Lines below that include "agent" are the answer; copy each one.

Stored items
- Opening Delimiter -

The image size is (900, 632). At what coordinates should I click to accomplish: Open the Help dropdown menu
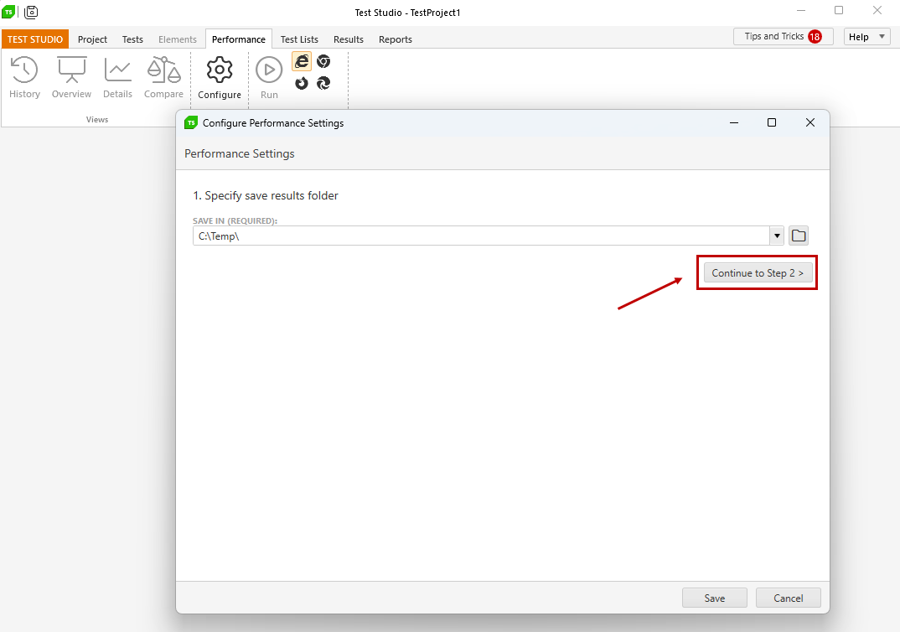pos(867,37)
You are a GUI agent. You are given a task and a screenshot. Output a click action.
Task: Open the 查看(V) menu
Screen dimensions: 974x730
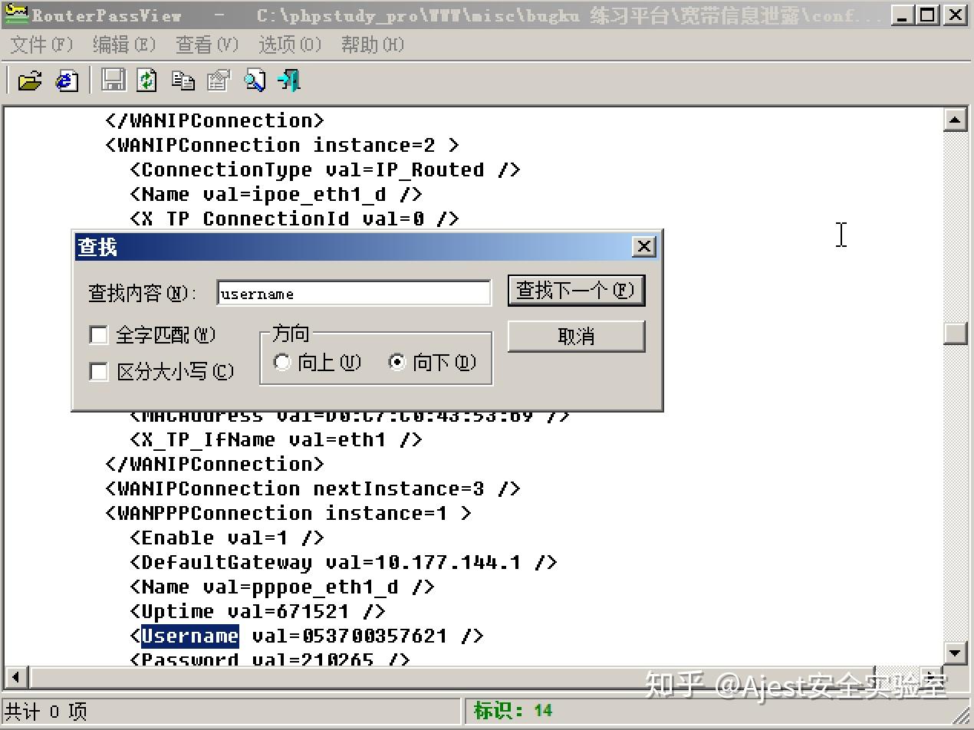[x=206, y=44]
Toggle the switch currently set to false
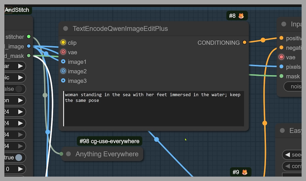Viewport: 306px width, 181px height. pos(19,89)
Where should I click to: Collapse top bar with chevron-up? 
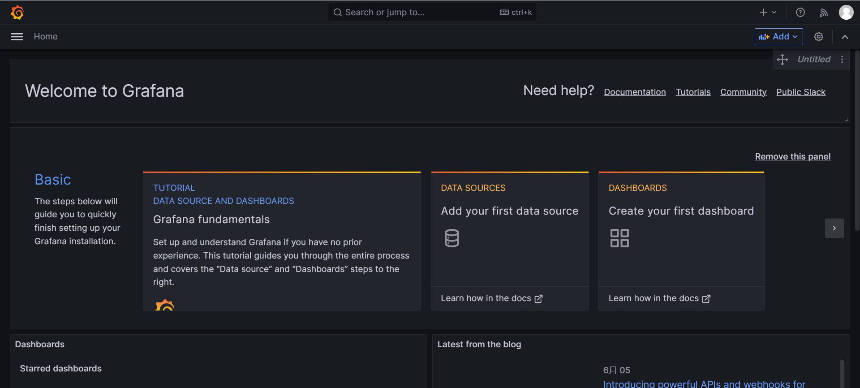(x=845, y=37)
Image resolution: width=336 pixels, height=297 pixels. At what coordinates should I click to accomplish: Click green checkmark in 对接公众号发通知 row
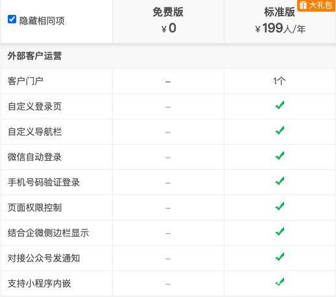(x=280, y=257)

- Closing Delimiter -
- Opening Delimiter -

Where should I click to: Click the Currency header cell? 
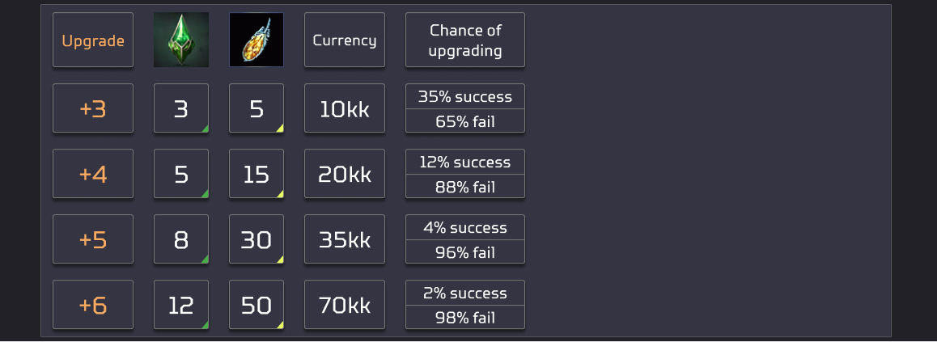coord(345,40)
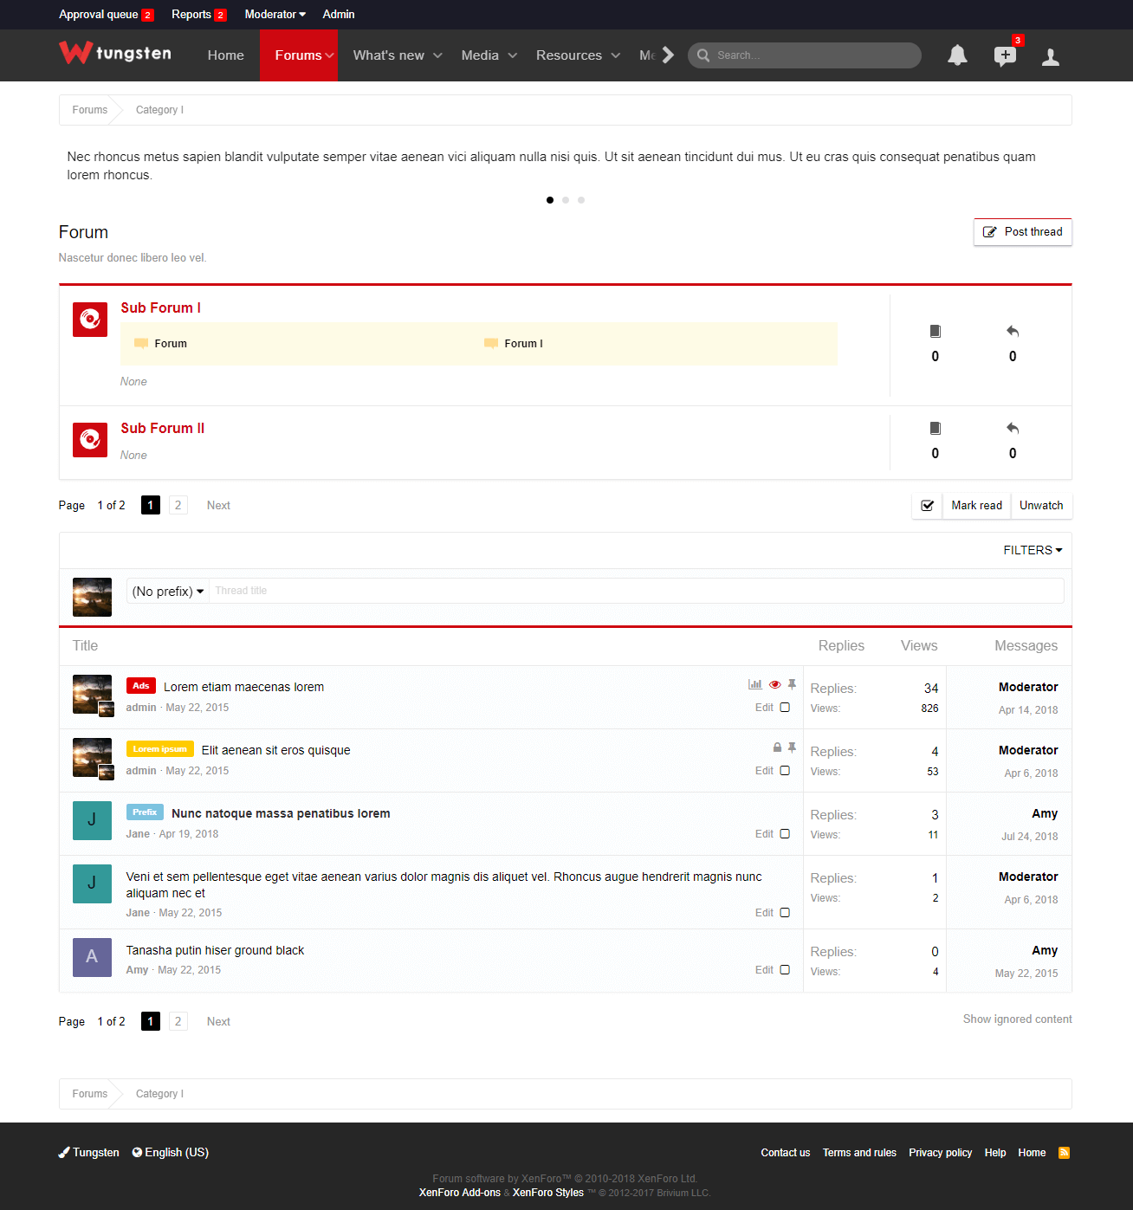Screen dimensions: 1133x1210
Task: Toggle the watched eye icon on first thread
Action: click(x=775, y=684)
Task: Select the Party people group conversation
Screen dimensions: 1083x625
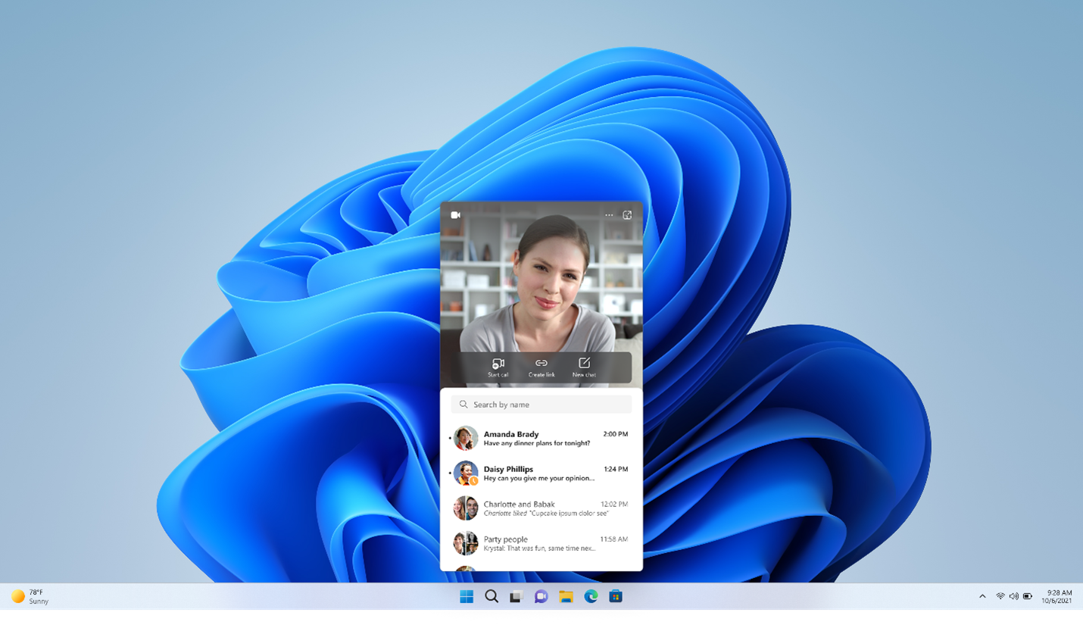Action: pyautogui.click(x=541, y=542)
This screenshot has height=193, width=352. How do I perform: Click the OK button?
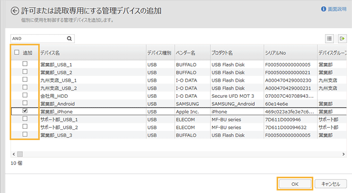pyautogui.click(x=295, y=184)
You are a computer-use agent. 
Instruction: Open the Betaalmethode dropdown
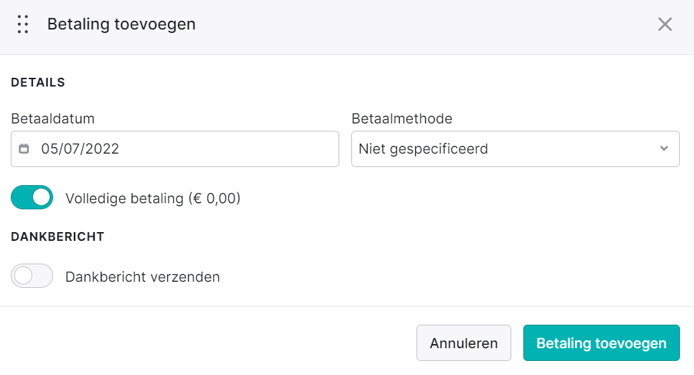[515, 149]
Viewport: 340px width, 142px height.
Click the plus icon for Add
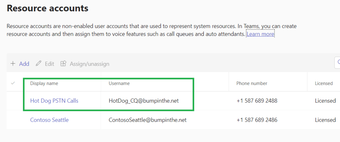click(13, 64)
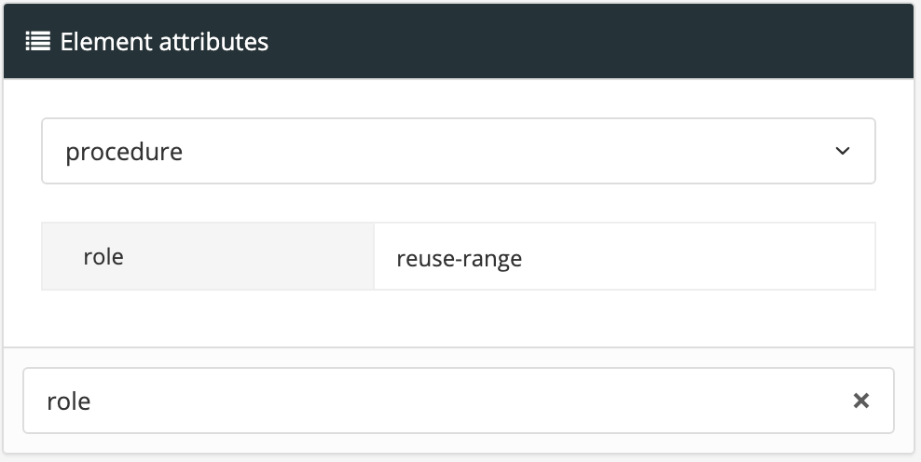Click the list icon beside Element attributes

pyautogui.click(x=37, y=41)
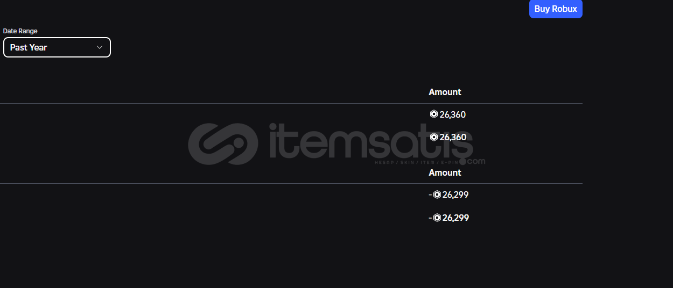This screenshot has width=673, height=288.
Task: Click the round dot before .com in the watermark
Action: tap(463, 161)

- Closing Delimiter -
- Opening Delimiter -

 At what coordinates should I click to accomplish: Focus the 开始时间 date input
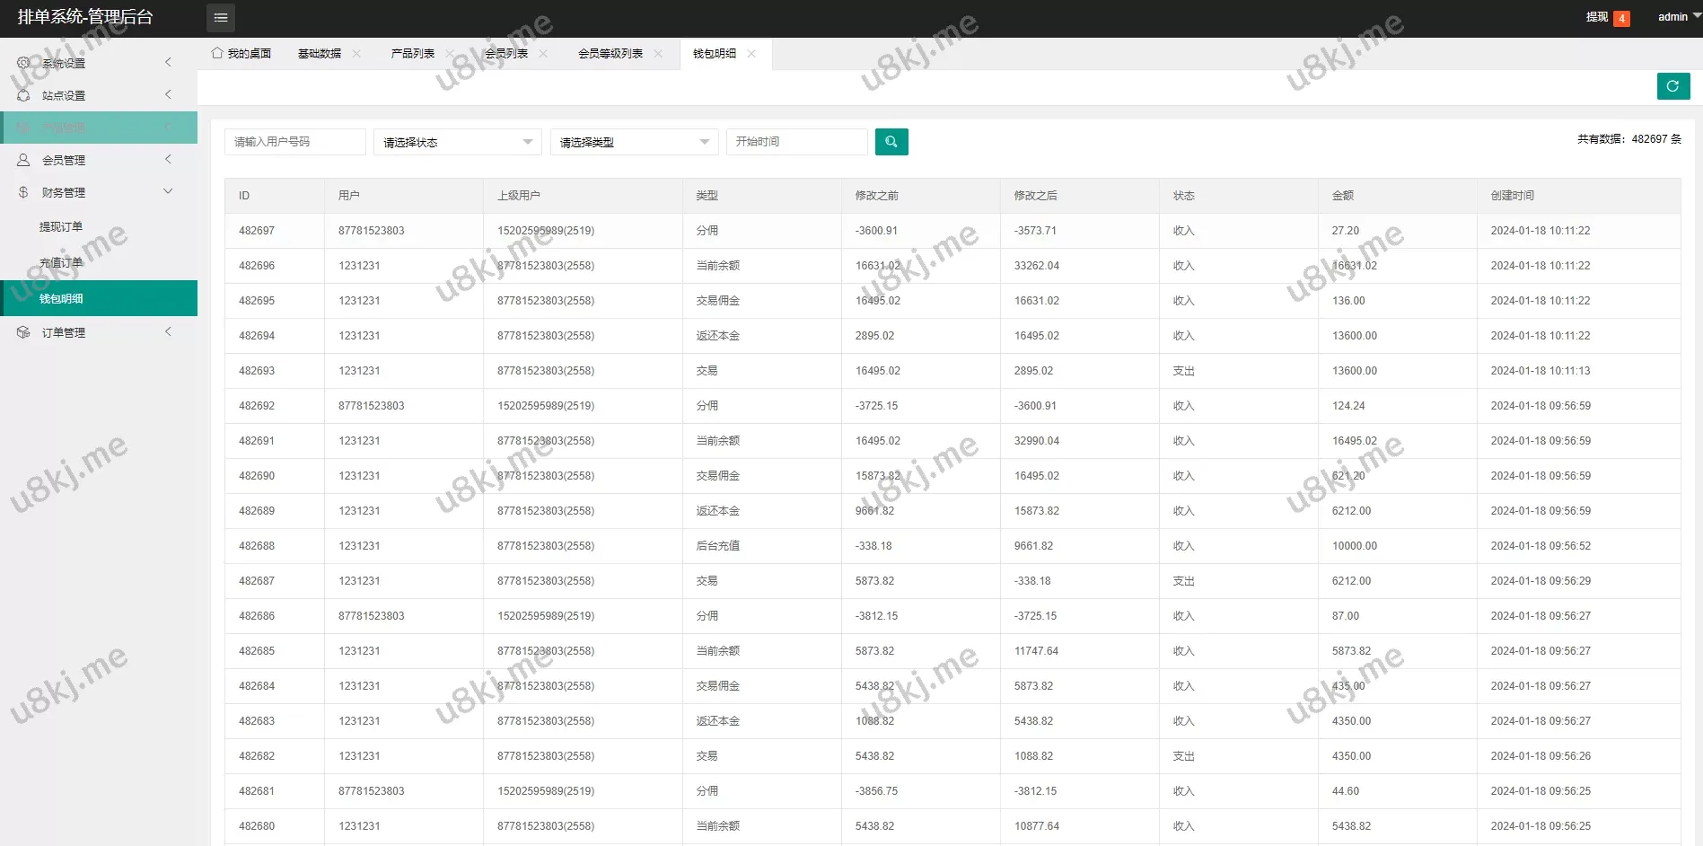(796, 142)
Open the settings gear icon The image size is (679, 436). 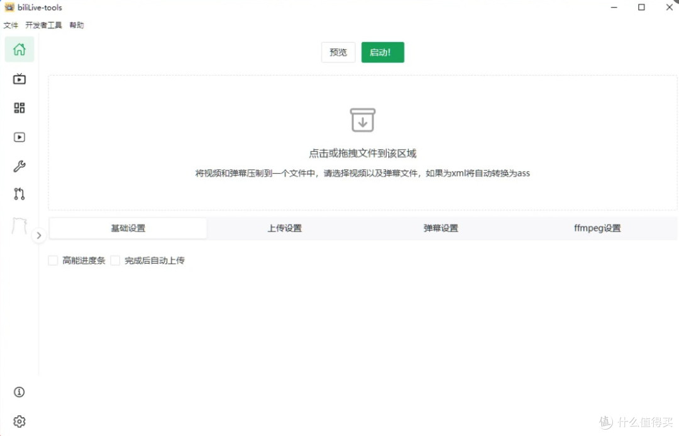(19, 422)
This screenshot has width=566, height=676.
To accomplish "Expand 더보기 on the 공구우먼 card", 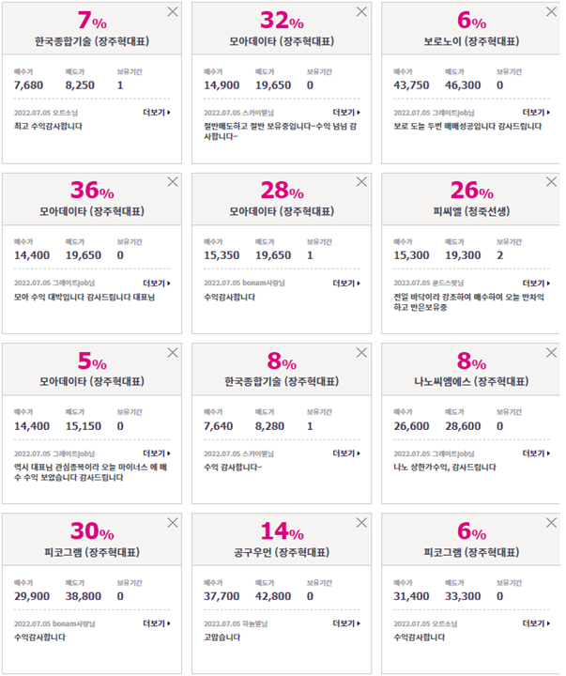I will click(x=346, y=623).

- Closing Delimiter -

-- Exercise solution --
You are a GUI agent. You are given a task and a screenshot. Output a click action.
You are a computer-use agent. 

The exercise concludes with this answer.